US! and America Play Comparison

Upon reading "The America Play" by Suzan-Lori Parks, it was hard not to think of Chris Bachelder's novel, US!. The themes presented in both of these works are remarkably similar: ghosts, reincarnation, assassination, historical contingencies, melodramatic grammar, the father/son dynamic and a somewhat humorous presentation on a serious topic.
   Both works seem to make heavy commentary on the seriousness of a person's impact on history, and of people's (perhaps subconscious obsession) to forget about it--or "bury it," so to speak. With US!, the historical figure is Upton Sinclair, who was a Socialist sensationalist novelist and political activist. With the America Play, the historical figure is Abraham Lincoln. Both plots make use of cycles of assassination, and coming back to life, so to speak. However, what is intriguing, is that Upton Sinclair was never assassinated, and in the novel, he actually dies and comes back to lie time and time again. But on the other hand, Abraham Lincoln was actually assassinated, which is acted out, rather than actualized, as sort of a meta-play in Parks' work time and time again.  The assassination theme in both seem to comment on a sort of necessity to abolish the radical--to suppress it, or in a melodramatic sense, to combat the overwhelming fear of the unknown in modernity. Along with this, both make use of the general populous as assassins--"the kids don't want to make the world a better place...they want to shoot things"(US! 39); "the public was invited to pay a penny...'and shoot Mr. Lincoln'" (America Play 164)--which again, comments on society as a whole's employment of countermovement to social movement to combat the onslaught of dreaded progress.
   Again, I'd like to comment on the importance however of the continuous reincarnations (or in the America Play's case, the re-acting of the assassination melodrama). It makes one think of the phrase that is the title of a famous Dali work--The Persistence of Memory. It is like the populous is trying to metaphorically stamp out a memory of social change for good. It is no coincidence that the authors of both works chose protagonists (or antagonists depending on how you look at it, for the instigators of this social change are both villains and victims, as V for Vendetta so well explores) who very prominently affected the change of civil rights (Sinclair, workers' rights and Lincoln, African American rights) in the United States.
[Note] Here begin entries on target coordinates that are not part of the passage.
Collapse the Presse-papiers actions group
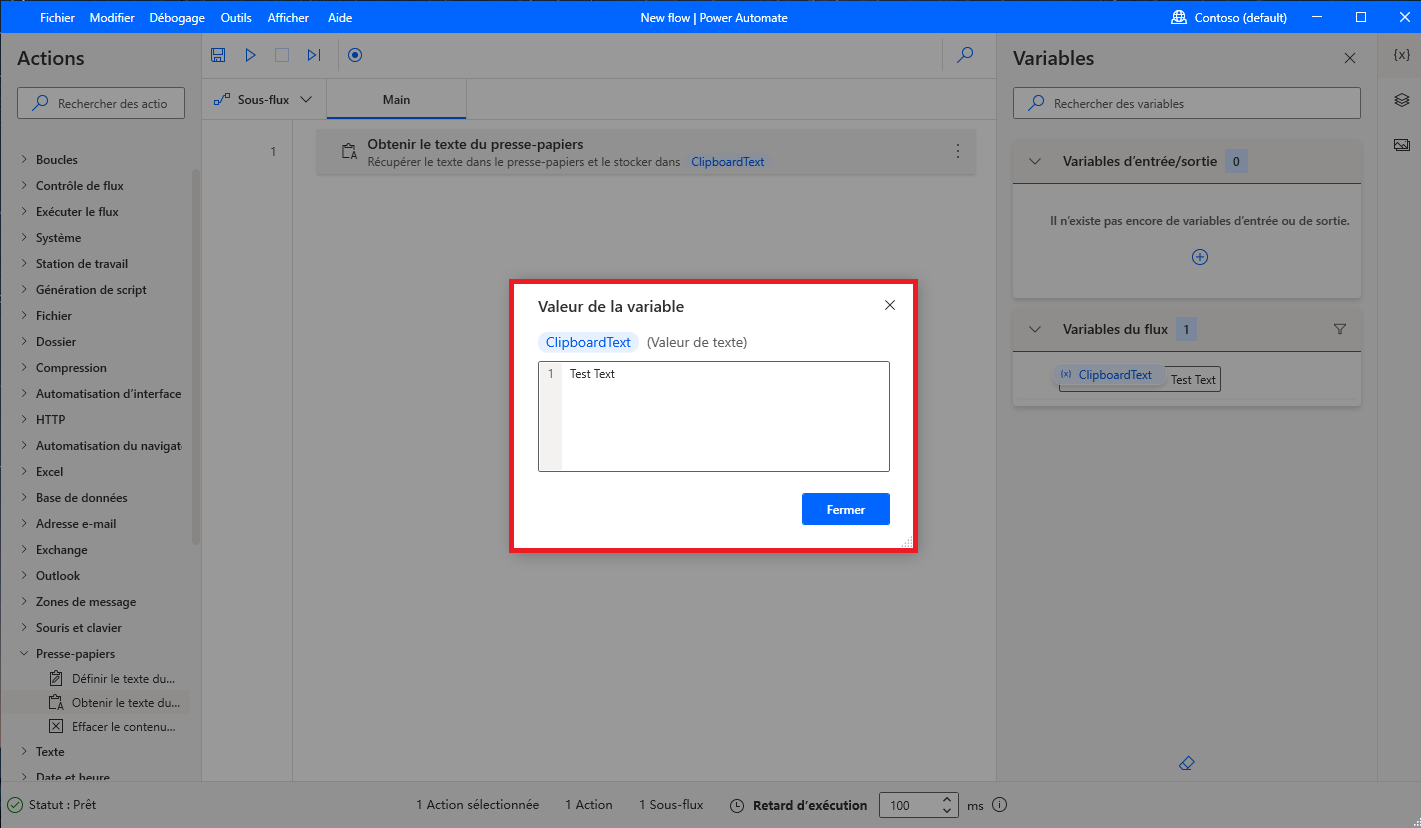This screenshot has height=828, width=1421. (22, 653)
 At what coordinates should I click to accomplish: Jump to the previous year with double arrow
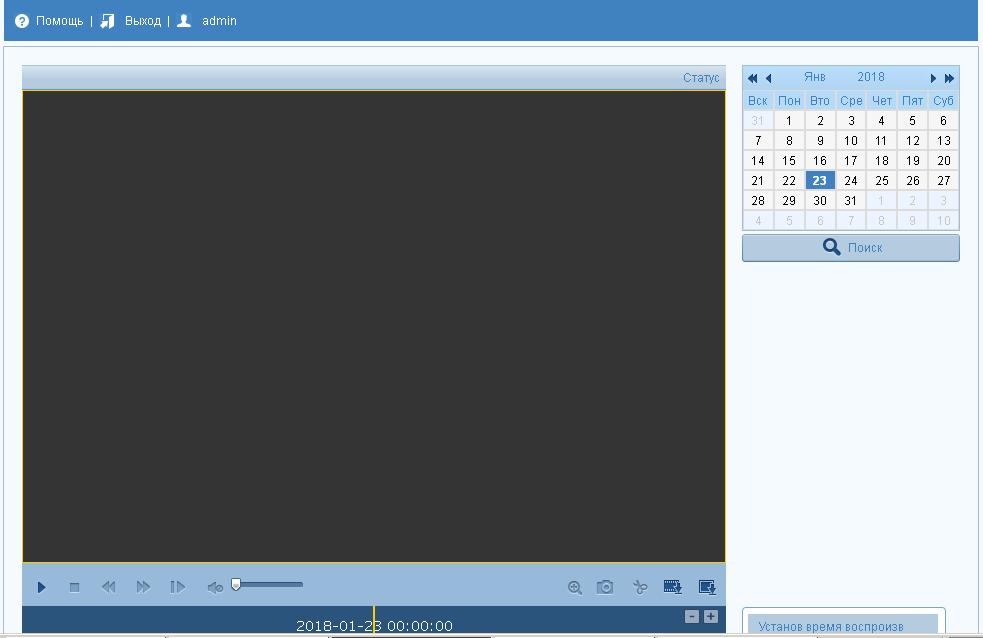point(752,78)
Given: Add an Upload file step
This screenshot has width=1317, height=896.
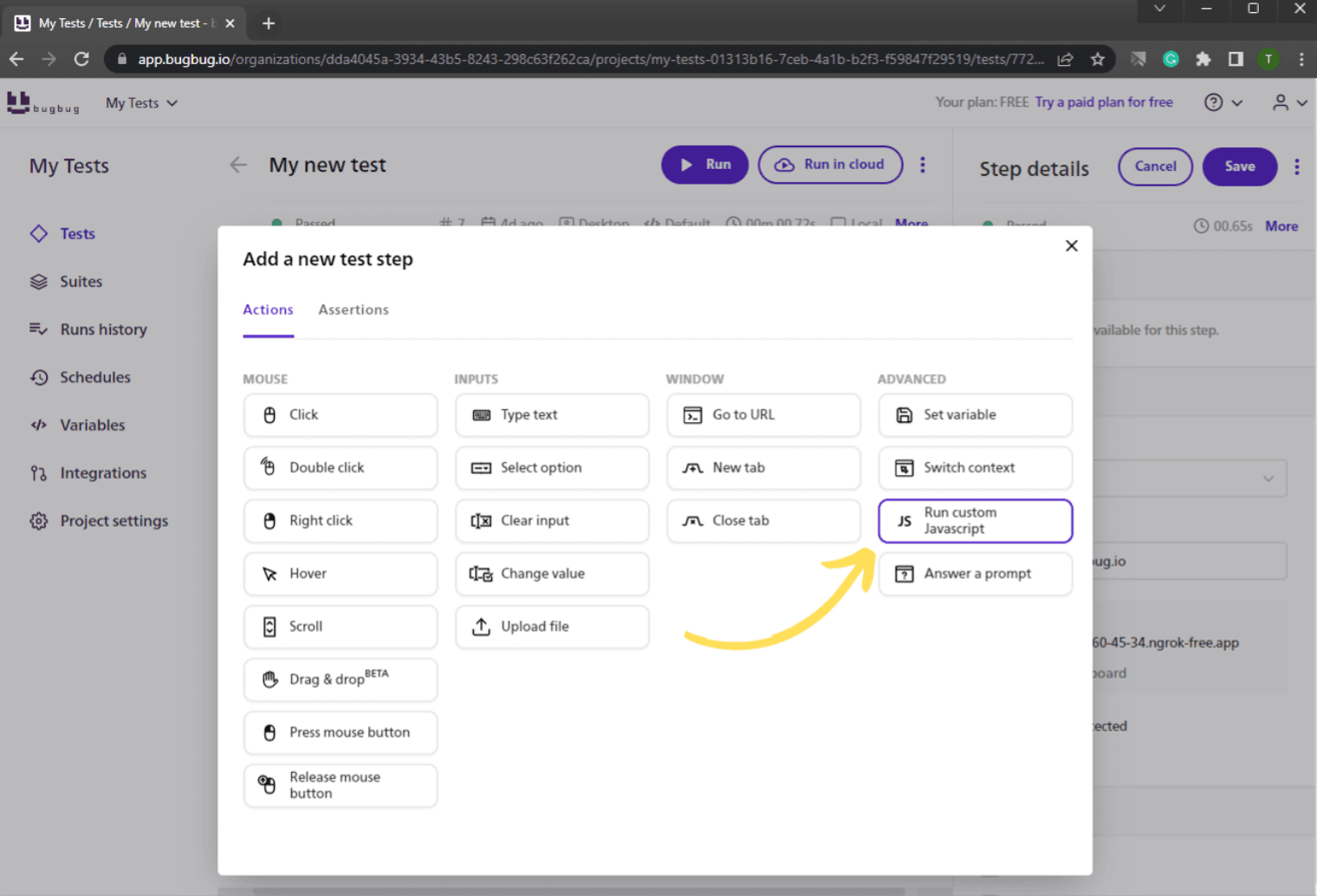Looking at the screenshot, I should 552,627.
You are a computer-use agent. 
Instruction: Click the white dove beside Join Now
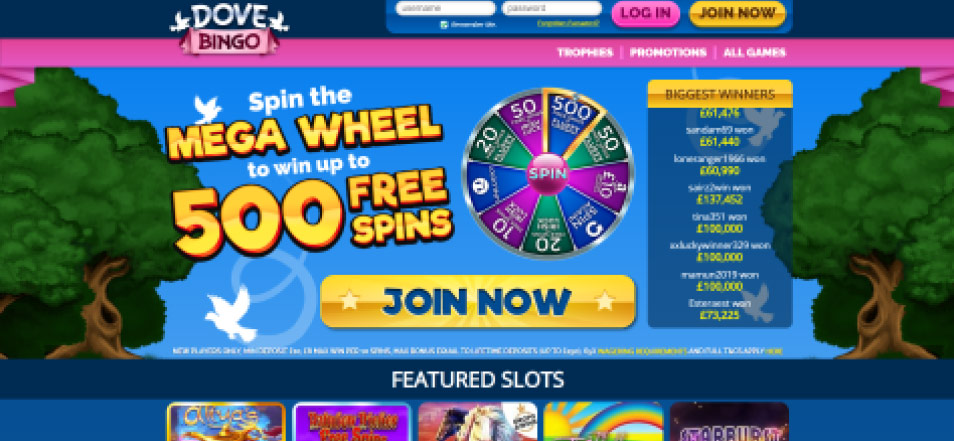click(x=231, y=314)
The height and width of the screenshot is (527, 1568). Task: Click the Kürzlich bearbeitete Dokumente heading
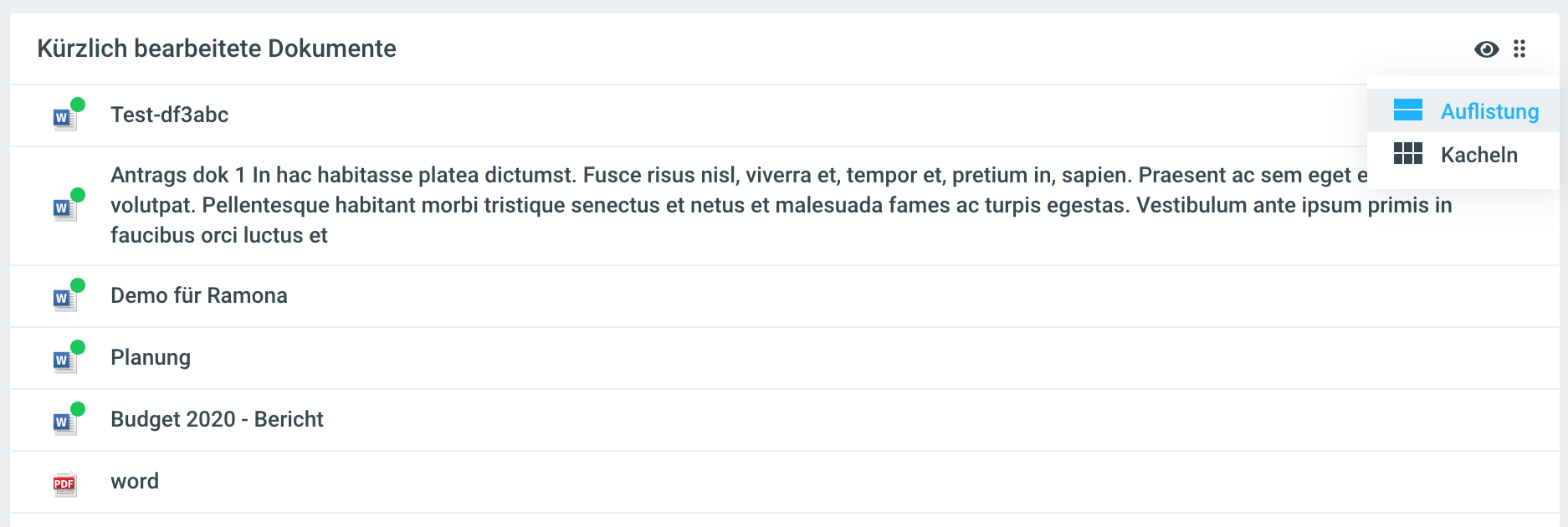[217, 49]
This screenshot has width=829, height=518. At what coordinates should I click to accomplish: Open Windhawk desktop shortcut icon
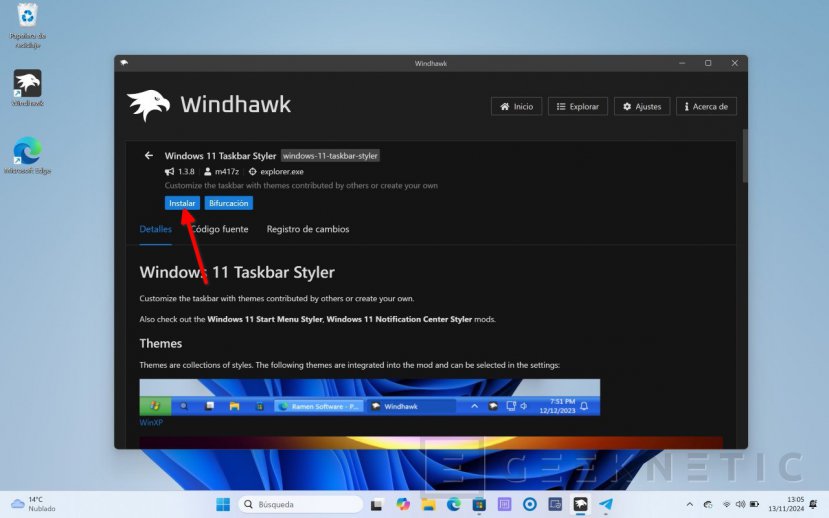(x=27, y=84)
We would naturally think that these changes are for the better, yet injustice persists as a product of the cyclical nature of history.
   The father and son dynamic present in both works serves as a sort of message of hope to this cyclical view of history. Perhaps history is not repeating itself, because to some extent, the people will always want the melodrama to be realized and for the victims to persevere. The difference is in reframing who the victims actually are. The presence of the sons, who are sort of useless, as Albert (US!) is lazy and Brazil is a weepy, poor digger (America Play), still offers a chance for redemption. As long as someone remembers, and as long as someone feels some way about the father (whether it is admiration or despise), there is a chance for the new generation to recover the lost progress perhaps a little better than before, despite the lapse. Despite the void, the echo of [the gunshot] throughout this emptiness draws attention to itself and tugs at a need to fill the void with something greater than what was.